Workers at the Fukushima Daiichi nuclear plant are rushing to fill a crack with fresh cement to keep highly-radioactive water from leaking into the Pacific ocean. The Tokyo Electric Power Company told reporters that water from the concrete-lined basin was seen leaking into the ocean. CNN reports the leaking water had a measured radiation level of "1,000 millisieverts per hour, which is more than 330 times the dose an average resident of an industrialized country naturally receives in a year." Recently, the water measured 330 meters off the plant showed levels of iodine-131 measuring 4,385 times above average and cesium-137 at 527 times above average, and officials believe the leak in the basin is the cause of the contamination.

Workers are trying to drain the excess water out of the maintenance basin, but are struggling to figure out where to contain it. Some of the water is being stored on barges. “The more water they add, the more problems they are generating,” Satoshi Sato, a consultant to the nuclear energy industry and a former engineer with General Electric, told the Times. “It’s just a matter of time before the leaks into the ocean grow." However, is the focus on the Fukushima plant taking away from getting help to those affected by the earthquake?

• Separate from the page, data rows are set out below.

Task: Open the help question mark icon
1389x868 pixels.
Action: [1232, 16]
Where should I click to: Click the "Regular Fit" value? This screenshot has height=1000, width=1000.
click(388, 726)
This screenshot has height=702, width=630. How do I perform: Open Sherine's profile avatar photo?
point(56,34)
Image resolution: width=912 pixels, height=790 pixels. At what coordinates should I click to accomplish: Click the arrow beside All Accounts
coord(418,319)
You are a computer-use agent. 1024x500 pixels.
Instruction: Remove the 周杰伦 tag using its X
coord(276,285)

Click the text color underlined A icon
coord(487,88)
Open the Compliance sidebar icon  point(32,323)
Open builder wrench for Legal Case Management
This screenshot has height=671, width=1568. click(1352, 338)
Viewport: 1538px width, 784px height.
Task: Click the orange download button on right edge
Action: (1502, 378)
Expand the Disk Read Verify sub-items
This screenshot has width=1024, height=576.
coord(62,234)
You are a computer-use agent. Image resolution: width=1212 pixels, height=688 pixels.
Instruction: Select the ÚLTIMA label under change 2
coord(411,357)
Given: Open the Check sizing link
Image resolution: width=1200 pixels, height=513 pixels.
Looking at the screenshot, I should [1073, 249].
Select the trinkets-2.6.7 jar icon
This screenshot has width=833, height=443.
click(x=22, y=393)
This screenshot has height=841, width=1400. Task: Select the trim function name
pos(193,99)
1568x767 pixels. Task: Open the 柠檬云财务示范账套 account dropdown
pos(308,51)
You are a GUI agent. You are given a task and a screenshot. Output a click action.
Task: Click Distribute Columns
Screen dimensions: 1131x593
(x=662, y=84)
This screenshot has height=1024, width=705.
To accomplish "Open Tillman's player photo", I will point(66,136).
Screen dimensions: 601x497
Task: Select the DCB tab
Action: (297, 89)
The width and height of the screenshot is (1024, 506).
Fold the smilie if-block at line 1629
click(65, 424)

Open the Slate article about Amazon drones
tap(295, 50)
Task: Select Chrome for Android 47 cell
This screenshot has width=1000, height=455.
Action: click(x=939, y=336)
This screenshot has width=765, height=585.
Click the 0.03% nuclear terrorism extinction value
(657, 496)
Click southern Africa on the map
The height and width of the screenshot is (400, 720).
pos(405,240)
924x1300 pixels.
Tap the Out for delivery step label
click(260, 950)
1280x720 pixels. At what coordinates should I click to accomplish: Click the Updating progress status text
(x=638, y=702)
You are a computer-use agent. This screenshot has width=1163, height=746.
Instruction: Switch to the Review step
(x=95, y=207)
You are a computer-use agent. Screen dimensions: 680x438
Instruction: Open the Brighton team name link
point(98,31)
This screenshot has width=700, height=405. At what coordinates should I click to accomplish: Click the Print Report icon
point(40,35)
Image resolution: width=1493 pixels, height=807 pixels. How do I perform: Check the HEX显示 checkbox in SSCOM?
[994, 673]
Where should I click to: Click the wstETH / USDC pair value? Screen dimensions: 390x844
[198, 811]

Natori resident Megumi Shimanuki said Prime Minister Naoto Kan isn't spending enough time with people on the ground. "The government has been too focused on the Fukushima power plant rather than the tsunami victims,” said Shimanuki, 35. “Both deserve attention." However, Kan said he would do everything possible to help. “We’ll be together with you to the very end,” he told the destroyed town of Rikuzentakata. “Everybody, try your best."